LONDON (Reuters) – Nothing is decided at half time.
That appears to be as true for post-pandemic world economic policy and financial markets as for the European football championships now underway. Approaching mid-year in 2021, investors are still not convinced how the game will end up.
The stakes are sky high. Having spent trillions of dollars supporting locked-down economies through the COVID-19 shock, government debts have mounted to new records. But these have been kept affordable by central banks flooring borrowing costs, itself a situation many see as only truly durable if re-emergent inflation subsides again over time.
Rich countries’ commitment to continue investment spending on infrastructure and a “green transition” after the pandemic seems mainly to avoid a repeat of premature fiscal austerity, slow growth and flatlining wages after the banking crash 12 years ago. But it ups the ante on public debt even further.
The consequences of this new world splits economists and investors – but could define the era and have huge political implications.
If additional debt-financed spending can lift economic potential without stoking inflation, decades of trepidation over unchecked public debt loads moving from crisis to crisis may well have been wide of the mark and a different regime of high but manageable public debt at hand.
But if inflation does continue rising, stokes rapid wage gains and forces central banks to pull the rug, the sort of doomsday debt scenario and market crises feared by fiscal conservatives for a generation hove back into view.
Investors may have to pick a side. Right now, record high stocks and subdued bond yields on maturities going out decades – with still modest inflation expectations for at least 30 years embedded in them – show markets still comfortable with the former world.
If sustainability hinges largely on cheap servicing costs and a willingness of private creditors to roll over debts, then the signs are good to date. But markets can be fickle.
Nothing appears decisive yet – despite the steep growth rebound, spiky inflation prints and even policy murmurs of recent months.

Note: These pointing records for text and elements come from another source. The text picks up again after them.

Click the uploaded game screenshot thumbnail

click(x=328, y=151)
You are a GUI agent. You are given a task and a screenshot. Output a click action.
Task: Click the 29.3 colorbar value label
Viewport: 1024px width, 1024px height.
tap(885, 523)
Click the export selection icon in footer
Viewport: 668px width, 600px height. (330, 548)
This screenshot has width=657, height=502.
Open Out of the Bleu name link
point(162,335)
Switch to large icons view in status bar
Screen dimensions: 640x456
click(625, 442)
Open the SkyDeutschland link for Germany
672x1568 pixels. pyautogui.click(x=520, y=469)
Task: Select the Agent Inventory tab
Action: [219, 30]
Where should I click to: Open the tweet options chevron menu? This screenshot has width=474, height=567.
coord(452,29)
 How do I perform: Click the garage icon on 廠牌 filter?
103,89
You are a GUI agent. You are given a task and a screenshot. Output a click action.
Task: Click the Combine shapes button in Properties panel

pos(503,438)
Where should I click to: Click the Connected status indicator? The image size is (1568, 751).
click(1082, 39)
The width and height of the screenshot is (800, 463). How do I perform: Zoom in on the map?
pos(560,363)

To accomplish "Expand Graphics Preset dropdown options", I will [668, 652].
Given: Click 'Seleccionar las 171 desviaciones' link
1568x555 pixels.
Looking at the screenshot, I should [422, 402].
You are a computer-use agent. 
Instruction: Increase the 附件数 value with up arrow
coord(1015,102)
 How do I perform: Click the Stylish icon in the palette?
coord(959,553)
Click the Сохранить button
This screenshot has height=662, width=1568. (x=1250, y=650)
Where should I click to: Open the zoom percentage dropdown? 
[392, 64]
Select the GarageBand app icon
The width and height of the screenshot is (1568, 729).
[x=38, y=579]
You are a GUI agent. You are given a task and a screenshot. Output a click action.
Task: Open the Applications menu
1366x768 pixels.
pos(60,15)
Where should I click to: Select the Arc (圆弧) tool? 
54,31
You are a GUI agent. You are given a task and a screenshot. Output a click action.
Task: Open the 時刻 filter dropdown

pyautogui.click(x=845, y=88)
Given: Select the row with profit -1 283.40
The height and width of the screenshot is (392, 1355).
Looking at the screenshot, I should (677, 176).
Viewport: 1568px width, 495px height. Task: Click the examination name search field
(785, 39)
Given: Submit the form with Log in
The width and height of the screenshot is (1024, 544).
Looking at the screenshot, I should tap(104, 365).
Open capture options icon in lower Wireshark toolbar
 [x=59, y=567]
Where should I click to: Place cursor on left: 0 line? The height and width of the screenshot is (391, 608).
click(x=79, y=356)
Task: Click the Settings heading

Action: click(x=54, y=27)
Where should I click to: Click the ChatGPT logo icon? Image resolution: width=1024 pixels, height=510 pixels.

G7 leaders meeting in Britain this month certainly want everyone to believe that “this time it’s different” – in what’s been dubbed in some circles as the “Cornwall consensus”.
“We will continue to support our economies for as long as is necessary, shifting the focus of our support from crisis response to promoting growth into the future,” the communique read. “This has not been the case with past global crises, and we are determined that this time it will be different.”